0532 GMT April 26, 2018
Djokovic, who needed just 56 minutes to beat his fellow Serb Dusan Lajovic 6-0, 6-1 in the first round of the tournament, also said that he was playing without pain for the first time in two years following surgery to cure the right elbow problem which had kept him off the court for the last six months of 2017, The Independent reported.
“It was a great start to the tournament,” Djokovic said afterward. “Considering I haven’t played many matches I thought I played well.”
The former world No. 1 began working with Agassi at last year’s French Open but was struggling with his elbow problem and did not play again after Wimbledon.
On his comeback at the Australian Open in January Djokovic suffered more elbow pain when losing to Hyeon Chung in the fourth round. He subsequently had surgery, but looked out of sorts when he made another comeback last month, losing to Taro Daniel and Benoit Paire in his opening matches in Indian Wells and Miami respectively.
Agassi said last month that he and Djokovic had “far too often found ourselves agreeing to disagree”.
However, Djokovic was reluctant to go into details here about reasons for their split.
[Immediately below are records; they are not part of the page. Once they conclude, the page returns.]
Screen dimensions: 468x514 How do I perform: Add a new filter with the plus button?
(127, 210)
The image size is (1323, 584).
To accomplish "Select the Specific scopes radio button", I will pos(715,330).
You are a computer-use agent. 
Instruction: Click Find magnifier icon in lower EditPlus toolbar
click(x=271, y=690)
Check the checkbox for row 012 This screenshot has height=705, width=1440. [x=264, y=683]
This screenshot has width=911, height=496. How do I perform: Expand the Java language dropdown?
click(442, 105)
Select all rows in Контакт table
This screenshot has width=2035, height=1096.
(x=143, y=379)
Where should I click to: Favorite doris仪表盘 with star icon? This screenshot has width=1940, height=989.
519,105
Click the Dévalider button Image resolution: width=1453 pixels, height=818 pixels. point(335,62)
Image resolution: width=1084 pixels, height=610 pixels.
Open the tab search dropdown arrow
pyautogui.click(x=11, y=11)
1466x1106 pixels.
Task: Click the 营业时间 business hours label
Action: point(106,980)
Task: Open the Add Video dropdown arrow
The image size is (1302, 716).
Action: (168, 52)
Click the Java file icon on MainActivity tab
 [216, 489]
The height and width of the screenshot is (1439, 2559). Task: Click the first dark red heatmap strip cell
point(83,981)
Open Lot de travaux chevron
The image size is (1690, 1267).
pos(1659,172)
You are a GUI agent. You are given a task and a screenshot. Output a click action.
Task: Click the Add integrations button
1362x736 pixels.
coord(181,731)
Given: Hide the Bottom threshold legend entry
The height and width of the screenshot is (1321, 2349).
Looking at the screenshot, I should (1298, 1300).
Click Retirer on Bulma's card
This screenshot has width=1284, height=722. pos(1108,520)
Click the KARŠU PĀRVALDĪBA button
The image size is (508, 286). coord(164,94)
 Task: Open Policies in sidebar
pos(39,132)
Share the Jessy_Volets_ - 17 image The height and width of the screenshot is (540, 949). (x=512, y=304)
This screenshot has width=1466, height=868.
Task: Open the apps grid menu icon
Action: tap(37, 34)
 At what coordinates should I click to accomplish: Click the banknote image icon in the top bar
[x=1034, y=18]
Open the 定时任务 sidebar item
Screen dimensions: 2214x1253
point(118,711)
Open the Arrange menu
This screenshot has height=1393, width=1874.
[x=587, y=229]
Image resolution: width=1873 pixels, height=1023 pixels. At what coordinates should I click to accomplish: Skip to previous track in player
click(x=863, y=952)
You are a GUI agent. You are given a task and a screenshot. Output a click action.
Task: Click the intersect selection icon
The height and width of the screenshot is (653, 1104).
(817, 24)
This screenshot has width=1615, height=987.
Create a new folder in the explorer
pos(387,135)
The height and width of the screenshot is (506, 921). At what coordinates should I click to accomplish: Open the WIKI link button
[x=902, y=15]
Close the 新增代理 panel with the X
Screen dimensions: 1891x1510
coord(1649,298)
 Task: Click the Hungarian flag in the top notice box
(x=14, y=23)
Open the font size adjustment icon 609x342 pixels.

“We just decided that it’s better to part ways because both sides did feel that that it was best for me and for them,” he said.
The world No. 13 stressed that his coaching relationship with Agassi had never been a formal arrangement.
“We didn’t have any commitment,” he said. “We didn’t have any contract. He was not working with me officially. He was helping me out. He was really genuinely wanting to help and to give me advice and to share his experience with me.”
Djokovic said he remained friends with both Agassi and Stepanek, who joined his entourage at the end of last year. The Serb that even when they had agreed to part Agassi had said he should always feel free to contact him.
“I can call him any day to speak with him, ask for tips and advice, or share something,” Djokovic said.
“The last eight or nine months with Andre was just amazing with the amount of things that I’ve learned, not just about tennis but life in general. For that I’m very grateful.”
Vajda started coaching Djokovic in 2006 before taking a back seat when the Serb turned to Boris Becker. “I think this is a fresh start for both of us,” Djokovic said of their latest reunion. “I missed him. I have a feeling that he missed me – or tennis, or both. We’ve both enjoyed the last 10 days of practice a lot.
“He knows me better than any tennis coach I’ve worked with. He’s a friend. He’s someone I can share a lot of things with, whether it’s professional or private life. He’s always there for me. He knows me inside out. He knows what I need in order to get to the highest possible level of play.”